Author: Qiao LIU ¹ ; Jiarui ZHANG ¹ ; Fuqin ZHANG ¹ ; Wei ZHANG ¹ ; Li GONG ²
Author Information

1. Department of Pathology, The Second Affiliated Hospital of Air Force Medical University, Xi'an 710038, China.
2. Department of Pathology, The Second Affiliated Hospital of Air Force Medical University, Xi'an 710038, China. *Corresponding author, E-mail: glzwd16@fmmu.edu.cn.

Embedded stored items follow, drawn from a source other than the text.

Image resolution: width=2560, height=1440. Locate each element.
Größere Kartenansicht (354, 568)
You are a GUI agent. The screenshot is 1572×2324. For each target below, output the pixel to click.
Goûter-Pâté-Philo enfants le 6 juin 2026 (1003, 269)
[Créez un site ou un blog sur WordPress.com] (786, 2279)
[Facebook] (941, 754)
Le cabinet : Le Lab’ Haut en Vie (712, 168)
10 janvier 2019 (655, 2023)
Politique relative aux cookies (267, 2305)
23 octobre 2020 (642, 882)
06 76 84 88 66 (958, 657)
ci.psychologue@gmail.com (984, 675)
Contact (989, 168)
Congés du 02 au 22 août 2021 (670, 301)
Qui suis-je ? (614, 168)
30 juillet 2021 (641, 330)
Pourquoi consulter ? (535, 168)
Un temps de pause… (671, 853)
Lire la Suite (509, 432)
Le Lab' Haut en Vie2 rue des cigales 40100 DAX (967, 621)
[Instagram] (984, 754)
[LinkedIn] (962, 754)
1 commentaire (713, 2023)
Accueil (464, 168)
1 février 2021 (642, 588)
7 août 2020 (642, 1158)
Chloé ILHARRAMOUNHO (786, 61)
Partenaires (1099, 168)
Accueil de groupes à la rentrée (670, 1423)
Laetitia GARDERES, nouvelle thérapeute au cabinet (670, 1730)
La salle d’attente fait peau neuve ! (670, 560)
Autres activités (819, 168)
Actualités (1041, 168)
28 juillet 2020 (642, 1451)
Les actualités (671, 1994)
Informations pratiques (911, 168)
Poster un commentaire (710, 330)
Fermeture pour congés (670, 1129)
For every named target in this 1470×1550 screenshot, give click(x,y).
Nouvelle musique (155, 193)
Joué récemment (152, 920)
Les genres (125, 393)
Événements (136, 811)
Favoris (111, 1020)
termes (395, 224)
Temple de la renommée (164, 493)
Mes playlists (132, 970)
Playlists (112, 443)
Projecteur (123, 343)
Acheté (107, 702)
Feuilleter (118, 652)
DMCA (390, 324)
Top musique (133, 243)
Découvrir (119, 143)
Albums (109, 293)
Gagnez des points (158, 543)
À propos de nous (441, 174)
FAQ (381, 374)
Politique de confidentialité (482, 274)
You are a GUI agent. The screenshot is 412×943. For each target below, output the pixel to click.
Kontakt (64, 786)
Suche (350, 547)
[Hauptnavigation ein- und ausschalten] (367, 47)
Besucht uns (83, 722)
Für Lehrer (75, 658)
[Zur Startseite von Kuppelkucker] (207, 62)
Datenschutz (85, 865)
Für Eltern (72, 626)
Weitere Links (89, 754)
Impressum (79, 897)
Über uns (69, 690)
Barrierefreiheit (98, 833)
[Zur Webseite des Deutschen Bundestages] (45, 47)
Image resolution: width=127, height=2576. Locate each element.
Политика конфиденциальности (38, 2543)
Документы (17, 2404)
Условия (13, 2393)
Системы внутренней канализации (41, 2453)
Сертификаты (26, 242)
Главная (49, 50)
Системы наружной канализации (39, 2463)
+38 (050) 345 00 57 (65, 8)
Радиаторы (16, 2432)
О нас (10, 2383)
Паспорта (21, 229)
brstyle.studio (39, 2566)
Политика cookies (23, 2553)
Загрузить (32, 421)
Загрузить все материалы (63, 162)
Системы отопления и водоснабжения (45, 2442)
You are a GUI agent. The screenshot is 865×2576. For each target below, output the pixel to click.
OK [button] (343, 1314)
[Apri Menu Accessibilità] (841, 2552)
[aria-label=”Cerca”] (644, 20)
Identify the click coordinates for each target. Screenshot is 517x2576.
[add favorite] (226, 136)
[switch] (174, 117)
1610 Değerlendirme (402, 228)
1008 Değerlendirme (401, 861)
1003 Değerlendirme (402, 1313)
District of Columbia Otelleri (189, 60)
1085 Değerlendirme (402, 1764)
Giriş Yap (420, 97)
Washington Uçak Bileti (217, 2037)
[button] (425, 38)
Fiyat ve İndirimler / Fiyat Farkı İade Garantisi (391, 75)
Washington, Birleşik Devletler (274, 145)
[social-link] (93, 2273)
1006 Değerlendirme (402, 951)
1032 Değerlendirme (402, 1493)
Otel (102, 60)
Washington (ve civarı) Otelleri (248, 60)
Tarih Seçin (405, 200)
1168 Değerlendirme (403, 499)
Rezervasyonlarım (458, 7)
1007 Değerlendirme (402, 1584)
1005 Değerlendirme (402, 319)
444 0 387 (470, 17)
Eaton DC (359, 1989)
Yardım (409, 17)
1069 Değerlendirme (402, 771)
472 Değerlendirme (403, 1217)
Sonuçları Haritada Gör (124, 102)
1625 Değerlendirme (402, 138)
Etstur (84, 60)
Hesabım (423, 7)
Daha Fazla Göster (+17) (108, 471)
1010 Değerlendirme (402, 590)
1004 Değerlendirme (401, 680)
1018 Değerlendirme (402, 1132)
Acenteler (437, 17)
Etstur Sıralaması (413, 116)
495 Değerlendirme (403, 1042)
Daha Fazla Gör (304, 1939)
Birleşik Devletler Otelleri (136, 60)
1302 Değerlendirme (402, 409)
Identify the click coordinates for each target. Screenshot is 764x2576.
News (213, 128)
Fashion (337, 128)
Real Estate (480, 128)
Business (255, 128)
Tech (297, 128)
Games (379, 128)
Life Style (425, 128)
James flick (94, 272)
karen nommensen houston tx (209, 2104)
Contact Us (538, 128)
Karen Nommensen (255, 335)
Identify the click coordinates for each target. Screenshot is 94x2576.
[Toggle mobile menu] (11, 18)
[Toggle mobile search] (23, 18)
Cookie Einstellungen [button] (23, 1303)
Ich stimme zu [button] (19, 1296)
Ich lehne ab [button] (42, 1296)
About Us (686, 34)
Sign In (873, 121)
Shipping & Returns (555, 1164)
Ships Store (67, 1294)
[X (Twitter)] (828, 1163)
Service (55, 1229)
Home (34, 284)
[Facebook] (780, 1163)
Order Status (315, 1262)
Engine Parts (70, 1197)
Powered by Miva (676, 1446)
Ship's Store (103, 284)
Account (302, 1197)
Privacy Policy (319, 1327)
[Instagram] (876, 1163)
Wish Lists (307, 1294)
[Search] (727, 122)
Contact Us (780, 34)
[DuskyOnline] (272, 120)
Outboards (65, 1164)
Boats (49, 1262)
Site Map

Publication Type:Journal Article
MeSH: Humans; Prognosis; Glioma/genetics*; China; Gene Ontology; Immunoglobulin G; Tumor Microenvironment; Cell Adhesion Molecules
From: Chinese Journal of Cellular and Molecular Immunology 2023;39(8):686-692
CountryChina
Language:Chinese
Abstract: Objective To identify the possibility of IgG Fc binding protein (FCGBP) acting as a prognostic marker of low-grade glioma (LGG) and its correlation with immune infiltration. Methods The expression of FCGBP was analyzed in pan-cancer using The Cancer Genome Atlas (TCGA), Genotypic tissue expression (GTEX), and China Glioma Genome Atlas (CGGA) database. Then, GSE15824 and GSE68848 datasets were selected for further verification. And gene expression Profile Interaction analysis (GEPIA) database and R language were used to analyze the relationship between FCGBP and survival prognosis. Metascape and GSEA were used for functional annotation and enrichment analysis. Finally, the expression of FCGBP gene in LGG immune microenvironment and its correlation with immune cells were analyzed by TIMER database. Results FCGBP was highly expressed in LGG tissues, indicating poor prognosis of LGG patients. Receiver operating characteristic (ROC) curve analysis and COX analysis showed that FCGBP was an independent risk factor for the prognosis of LGG. Moreover, Gene Ontology (GO) demonstrated that FCGBP was involved in cell metabolism, localization, positive, and negative regulation of biological processes, as well as biological adhesion, response to viral and microbial stimulation, and inflammation. GSEA pathway enrichment analysis showed that FCGBP was significantly correlated with Janus kinase/signal transducer and activator of transcription (JAK/STAT) pathway, Toll-like receptor (TLR) pathway, chemokine pathway, and P53 pathway. In addition, FCGBP expression was positively correlated with the expression of most immune cells in the immune microenvironment of LGG. Conclusion The high expression of FCGBP in LGG is a risk factor for survival and prognosis, and it is positively correlated with the expression of immune cells.